Sometimes the strangest things can trigger a story . . .

. . . as in today when I was driving to the law school to pick up cute husband and jamming with the windows down to Sirius radio, channel 18, The Spectrum.  A kind of country-ish, kind of Lou Reed-ish song came on and frankly for most of it I was making fun of it in my head: what is this crap? why is there no more good music being made?  I wish I was in the 60s . . .

. . . until the following line of the song: My divorce papers will have gone through by then.

Not exactly lyrical genius, but sometimes a single line can create some imagery, whether or not the imagery was intended.  For me, I immediately saw a man in jeans and a scruffy shirt driving down the highway in the dead of night, finally set free by his divorce papers.  He was going towards a woman, I knew that much, but I didn't know if he was in love with her, if she was an old friend, maybe even his estranged sister or his brother's widow.  All I could see was this man, his eyes steady on the road ahead of him, his head clear because he knew his destination and was filled with relief to finally be on the road towards it.  His only thought was, it's only a matter of time now . . .

Moments like these are great for us writers because for a moment the wall (I've always pictured writer's block as the Berlin Wall, wherein the story waiting to be told is West Germany and I am a starving East German slumped against the wall) gets whacked and a few bricks or even just a few flecks of concrete fall to the ground and there's a place to start hitting with a hammer with hopes of, in the words of The Doors, break[ing] on through to the other side.
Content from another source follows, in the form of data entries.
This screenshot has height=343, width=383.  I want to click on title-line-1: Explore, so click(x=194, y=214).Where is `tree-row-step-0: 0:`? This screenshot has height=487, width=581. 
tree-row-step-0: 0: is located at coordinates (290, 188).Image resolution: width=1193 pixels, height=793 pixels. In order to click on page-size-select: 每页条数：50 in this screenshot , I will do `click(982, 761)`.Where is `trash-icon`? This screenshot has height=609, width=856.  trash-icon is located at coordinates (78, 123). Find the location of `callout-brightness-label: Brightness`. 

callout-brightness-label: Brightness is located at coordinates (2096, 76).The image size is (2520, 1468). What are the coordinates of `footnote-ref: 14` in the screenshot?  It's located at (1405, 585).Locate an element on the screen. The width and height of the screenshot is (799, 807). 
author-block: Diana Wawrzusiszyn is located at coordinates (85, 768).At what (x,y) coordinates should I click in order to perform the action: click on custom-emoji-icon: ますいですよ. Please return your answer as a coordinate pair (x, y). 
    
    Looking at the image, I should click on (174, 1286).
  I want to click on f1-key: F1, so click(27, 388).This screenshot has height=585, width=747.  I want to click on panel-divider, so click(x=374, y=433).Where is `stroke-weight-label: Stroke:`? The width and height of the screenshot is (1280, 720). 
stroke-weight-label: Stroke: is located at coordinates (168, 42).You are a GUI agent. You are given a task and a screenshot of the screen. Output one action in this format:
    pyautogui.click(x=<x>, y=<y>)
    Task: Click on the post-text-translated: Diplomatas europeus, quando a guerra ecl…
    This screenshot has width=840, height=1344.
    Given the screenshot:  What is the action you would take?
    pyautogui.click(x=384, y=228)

Last week I wrote a little bit about characters, how we can see something or hear something and suddenly a person appears to us and out of our wonder and curiosity is born a tale.  Sometimes when I sit down to write and I'm feeling completely blocked and every character I think of is either contrived or a knock off, I take a deep breath and think of it like this: There are hundreds of characters possibly floating around up there in my head.  The man in the truck driving across the night to whomever is waiting for him; the store clerk closing up for the night, dreaming a simple but out-of-reach dream as she does so; the teenage boy picking up his best friend on a Friday evening; the mom who waits; and the daughter who chooses not to call.  They're all up there!  They're living their lives up there and making their choices and sending their worlds spriraling all over the place, or even just keeping them sadly stagnant.  So when I sit down to write, all I have to do is find them and write down how they're doing.

The work of writing out their stories--figuring out where that man with newly signed divorce papers is headed and why it's so important for him to get there--is always tedious and sometimes long.  But to me those adjectives don't have to be bad.  The minutiae of lives and the day in and day out and what it all adds up to in the end, those things are worth plumbing the depths for.

My favorite writing quote of all time is from E.L. Doctorow:

Writing is like driving at night in the fog. You can only see as far as your headlights, but you can make the whole trip that way.
And so I drive.  And the man with the divorce papers drives.  And maybe our cars pass on the highway.